Краски между полосами рисованного переплета подтаяли, будто их размыло слезами. Они словно стекали с перекрестий, оставляя широкие, постепенно бледнеющие следы. Холст дрожал у меня перед глазами, словно мерцающая поверхность воды, быстро впитывающейся в песок, или колеблемые ветерком заросли тростника. Из глаз хлынули слезы, казалось, они уже никогда не иссякнут. Я подошла к картине, провела пальцами по жесткому полотну, мне хотелось прислониться к нему щекой, ощутить в нем живую нежность кожи, услышать глухое биение сердца. Я обеими руками вцепилась в раму, и оттого, что не почувствовала в своих объятиях ничего, кроме дерева и хлопка, мне стало так больно, что хоть кричи. Я отшатнулась, и картина снова затрепетала перед моим взором. Влажная скользкость полос увлекала меня в центр переплета, в туманные светло-каштановые глубины. Я увидела, как там, словно на бесконечно далеком дне пропасти, плывут бледные, на глазах тающие облака.

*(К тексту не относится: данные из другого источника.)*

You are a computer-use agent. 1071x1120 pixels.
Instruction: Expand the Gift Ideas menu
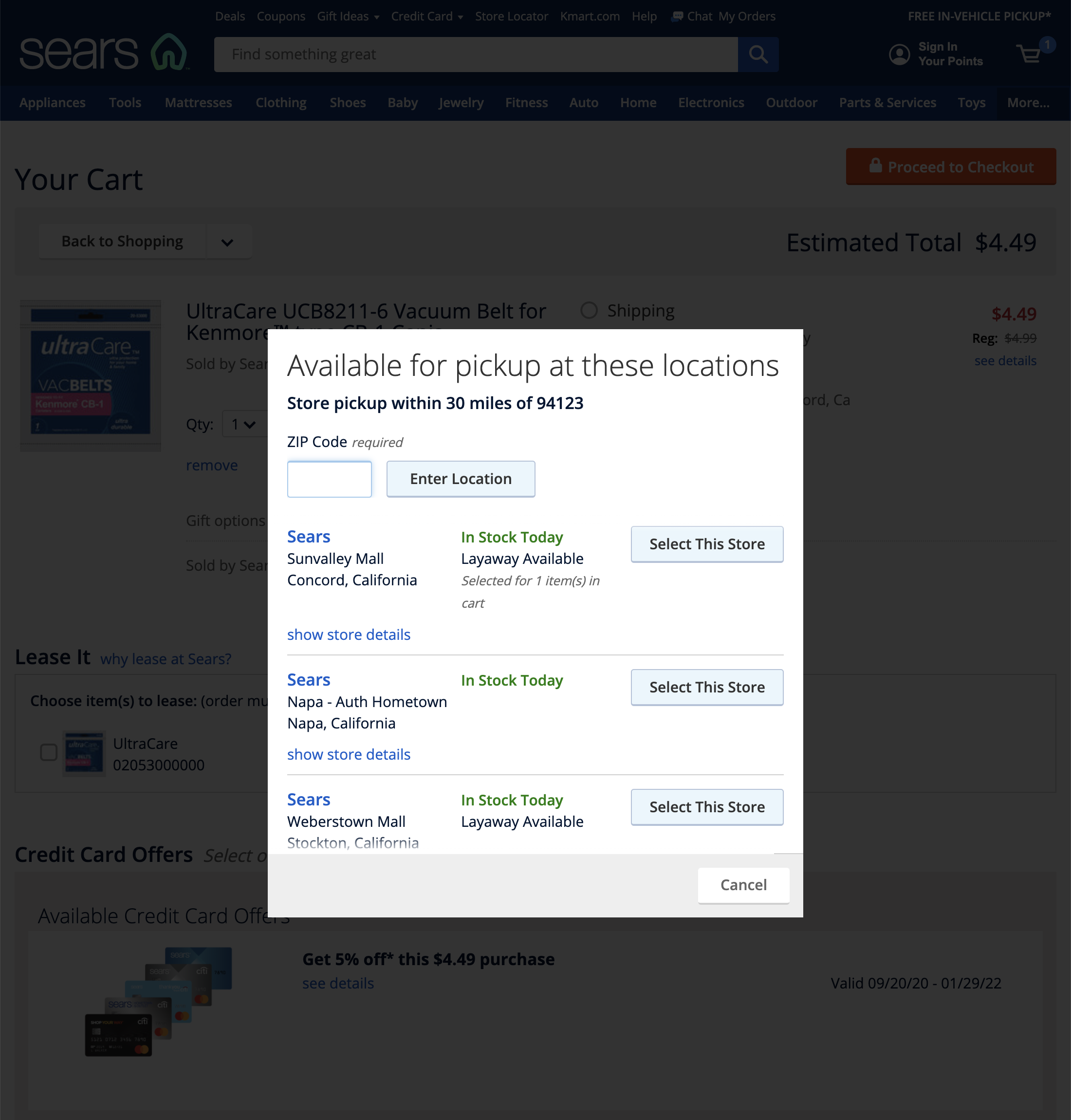pos(348,16)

Вновь вспыхнули все те краски, в которых мне хотелось раствориться. Я горела, как в лихорадке, меня охватило отчаяние. Нетерпение было слишком сильно, оно больше не могло выносить препятствий. Так демобилизованный солдат, выдержав бесконечное сидение в казарме и внезапно разгоравшиеся перестрелки, месяц за месяцем видя трупы и слыша стоны, — наконец после томительного ожидания возвратясь домой, впадает в бешенство, стоит кому-нибудь в метро задеть его локтем. Как будто его плоть, надолго утратившая чувствительность от инъекций новокаина, была истерзана без его ведома — обожжена, обморожена, ободрана, — хотя весть о боли и не доходила до мозга. И теперь, когда, очухавшись, он с прежним терпением собирается жить-поживать, до него наконец доходит, что времени больше нет. Отныне самое ничтожное препятствие, встающее на пути, словно разорвавшаяся бомба, терзает в клочья его тело.